Christoph Landolt
This PhD project investigates the development of agentic and self-improving systems for cybersecurity. The research examines the dual-use nature of recent advances in machine learning, particularly Large Language Models (LLMs), which are increasingly capable of generating secure, high-quality code and identifying vulnerabilities. While these capabilities can enhance defensive cybersecurity, they also pose risks, as the same techniques could be leveraged by malicious actors to automate attacks or exploit flaws. To systematically study these risks, this project benchmarks offensive AI capabilities through Capture the Flag (CTF) exercises, providing a controlled environment for analyzing Al-driven adversarial behavior.

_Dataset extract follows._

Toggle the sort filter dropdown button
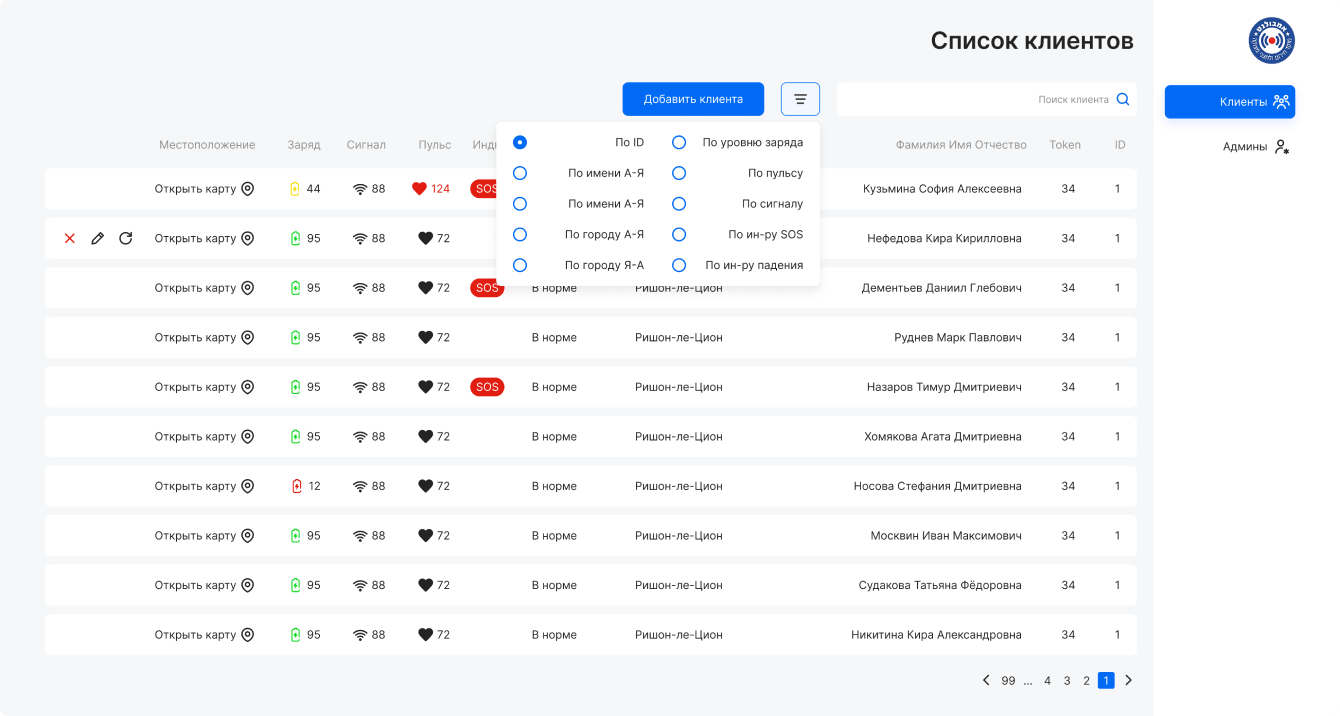Image resolution: width=1340 pixels, height=716 pixels. 800,99
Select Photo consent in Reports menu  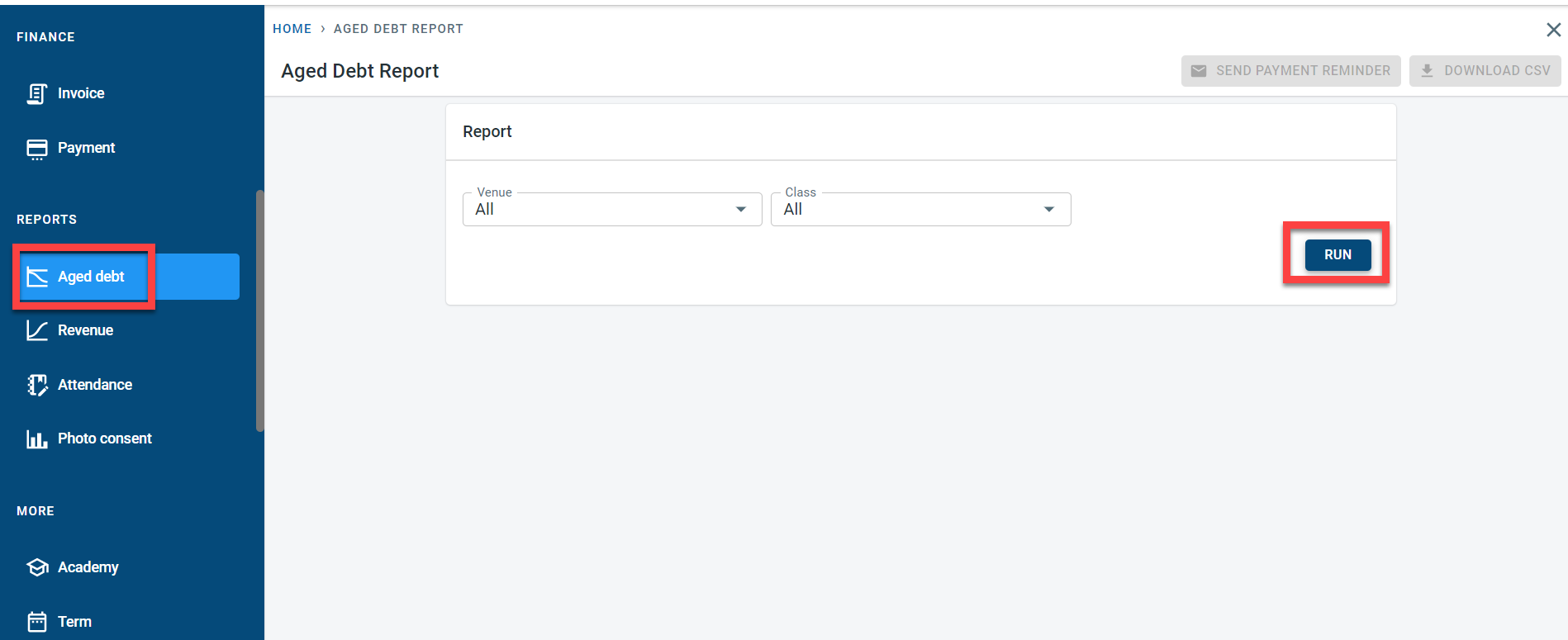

Building on these insights, the project aims to design autonomous agents that are robust, adaptive, and resilient in adversarial environments. By integrating generative AI, multi-agent systems, and game-theoretic approaches, the research develops frameworks that enable agents to anticipate, withstand, and counter cyber threats. Generative models are employed both to simulate adversarial strategies and to develop effective defensive measures, while the multi-agent perspective enables modeling of cooperative and competitive interactions that reflect real-world cyber conflicts.
Ultimately, this research seeks to advance AI safety in cybersecurity by developing methods that strengthen the resilience of intelligent systems against evolving threats, providing both theoretical contributions and practical frameworks for secure autonomous operation in adversarial domains.